Before August 1947, the Northern Areas had their own political identity with princely states established in different valleys. After the emergence of Pakistan, the region’s political entities were endangered as there was no unifying force holding them together. The princely states had emerged on the basis of their ethnic composition and religious beliefs as was clear in the case of Hunza, Nagar, Baltistan and Yasin. After these came under Pakistan’s control, they were given a common name, the Northern Areas.

Thus the Northern Areas had no adequate logical and historical basis. Several names were suggested for this entity based on its political history. But unfortunately, names such as Baloristan, Burushal, Sargin, Dardistan, etc did not catch on because of the cultural and political diversity of the region.

Recently, the Northern Areas Legislative Council (NALC) set up a committee to invite proposals, review suggestions and finalise a name for the Northern Areas of Pakistan. This was a positive move, coming after six decades of neglect. After considering a number of names, the committee opted for Arz-i-Gulistan. But this name came to be disputed and was not considered a good omen for a territory whose status was disputed. Literally, ‘arz’ in Arabic, from where it is derived, means land; and ‘stan’ as a suffix comes from the Persian meaning land or place. So, it makes little sense to call a place “the land of flowers’ land” or “the land of land of flowers”. Metaphorically, this name also raises questions with regard to the region’s representation.

I have been concerned about the new name for the Northern Areas of Pakistan for the last five years. I deliberated on the issue. The new name should be representative of the people. There are two key religious groups inhabiting these valleys, namely, the Sunni and the Shia, the latter being further divided into the Ithna’asharis and the Ismailis.

It was thought that the least controversial would be to put together the abbreviations of the great mountain ranges of the world that converge here. In this regard, Baqahistan was proposed four years ago but was not released to the media. The literal meaning of Baqahistan is derived from its two main syllables: ‘baqah’ from Arabic meaning life, and ‘stan’ for place. Baqahistan thus means the “life place” or the “living place”.

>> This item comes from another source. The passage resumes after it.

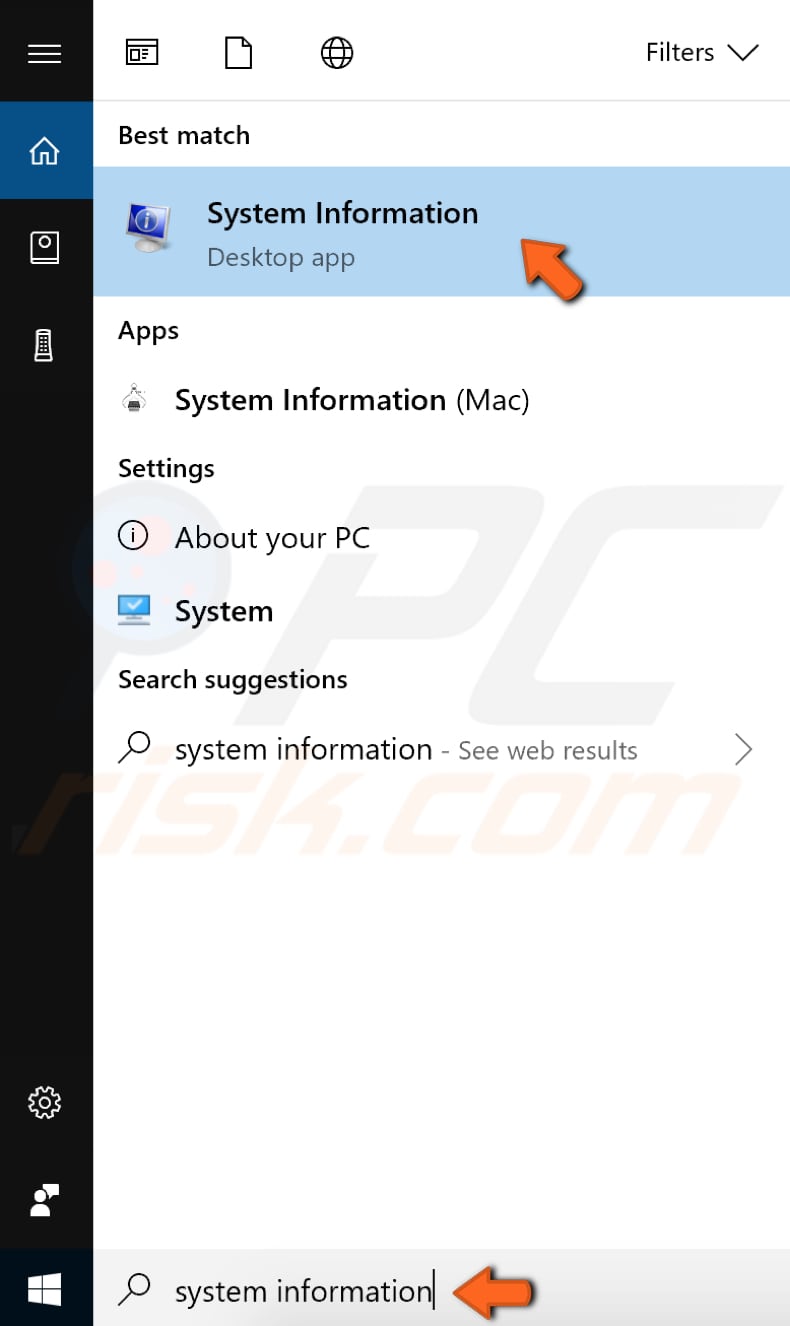Open System Information (Mac) under Apps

Metaphorically, ‘baqah’ represents the great mountain ranges: for instance, ‘ba’ for Bom-e Dunyo (roof of the world), that is the Pamirs; ‘qa’ for the ‘Qarakorum’ (distorted form of Karakorams); ‘hi’ for the Himalaya and Hindukush; and ‘stan’ for the place where these mountains are located and for the people residing in their valleys.

The second name for the Northern Areas that is being proposed is Kuhimir, literally meaning the “mountain chief” or the “mountain leader”. ‘Kuh’ in Persian means “mountain” and ‘mir’ in Arabic (shortened from amir) means “leader”. But conceptually, Kuhimir has been abbreviated from the names of the great mountain ranges of the world: i.e., ‘ku’ taken from the Karakorams; ‘hi’ representing the Himalaya and Hindukush, and ‘mir’ for the Pamirs.

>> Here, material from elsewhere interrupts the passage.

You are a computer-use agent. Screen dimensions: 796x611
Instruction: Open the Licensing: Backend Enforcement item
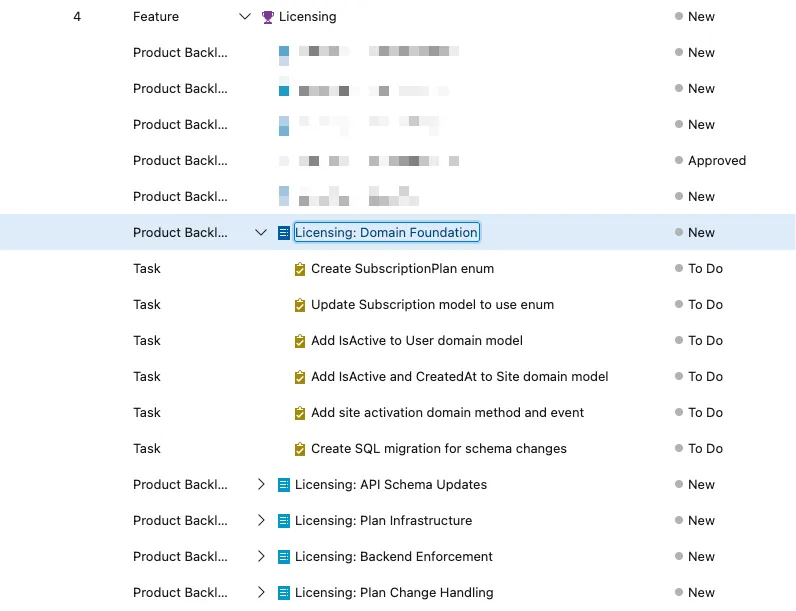(393, 557)
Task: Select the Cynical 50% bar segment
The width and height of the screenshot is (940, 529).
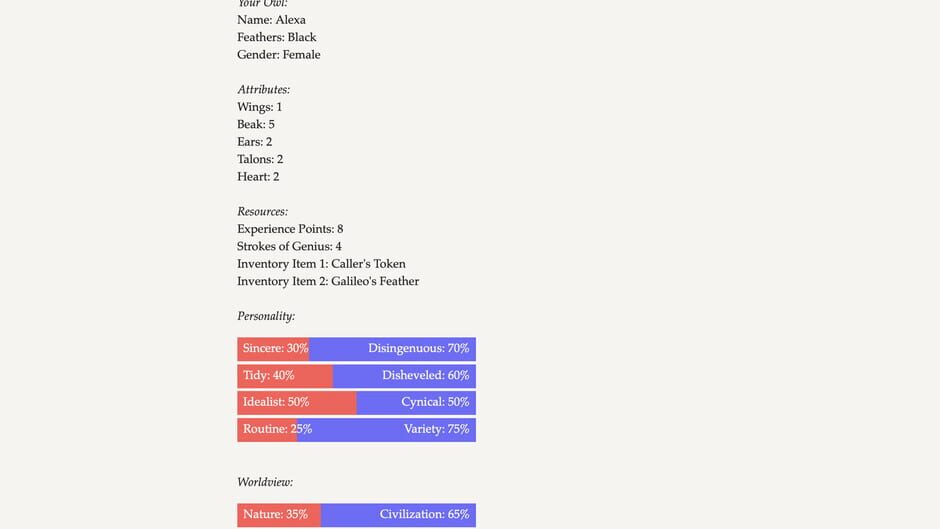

Kuhimir gets its logical position within the geographical locations of the Pamir to its north and Kashmir to the south. More importantly, Kuhimir cannot be controversial like Sargin, Dardistan, Burushal or Boloristan which are derived from their political/ethnic/linguistic affiliation to different groups.

This would certainly lead towards pluralistic unity of the diverse cultures (ethno-linguistic groups) and regions/valleys of the Northern Areas. It should also be noted that even though the four giant mountain ranges extend beyond the region, the name has been confined to the Northern Areas of Pakistan as that is the point where they converge.

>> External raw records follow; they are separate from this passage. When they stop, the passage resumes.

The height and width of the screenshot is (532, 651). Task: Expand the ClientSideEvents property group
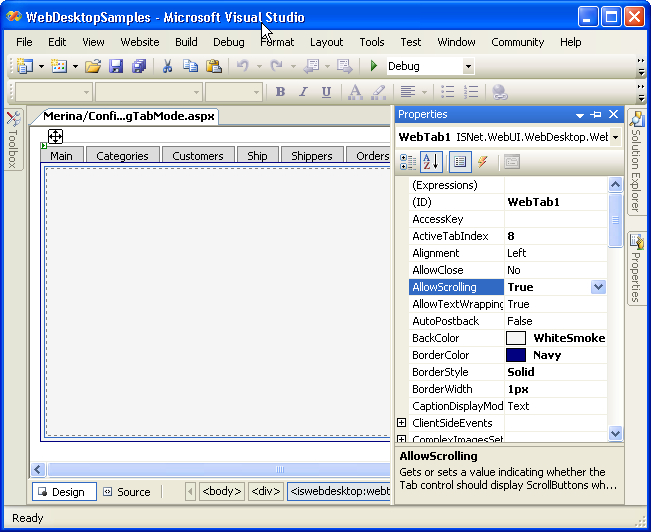402,424
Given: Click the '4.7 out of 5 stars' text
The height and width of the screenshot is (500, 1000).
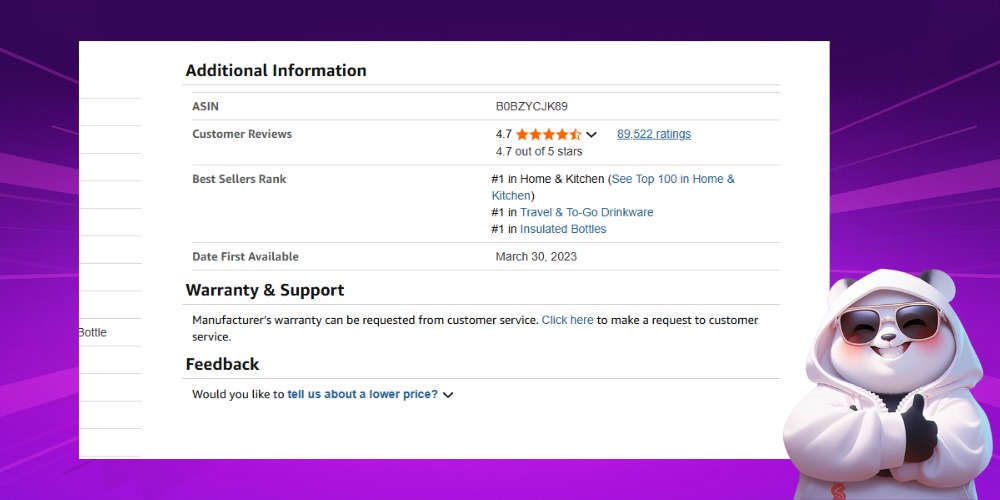Looking at the screenshot, I should point(539,151).
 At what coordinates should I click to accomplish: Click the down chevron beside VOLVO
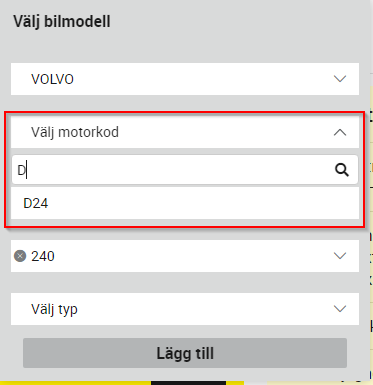pyautogui.click(x=340, y=79)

In conclusion, I would earnestly request the readers and the inhabitants of the Northern Areas to explore ideas to hit on a name that is representative and wins the unanimous approval of the different geographical, cultural, religious and political entities of the region. It is now up to the readers and the leaders of the region at all levels to be objective and deliberate honestly and rationally on this issue.

The writer is an international researcher and consultant specialising in cultural and social anthropology.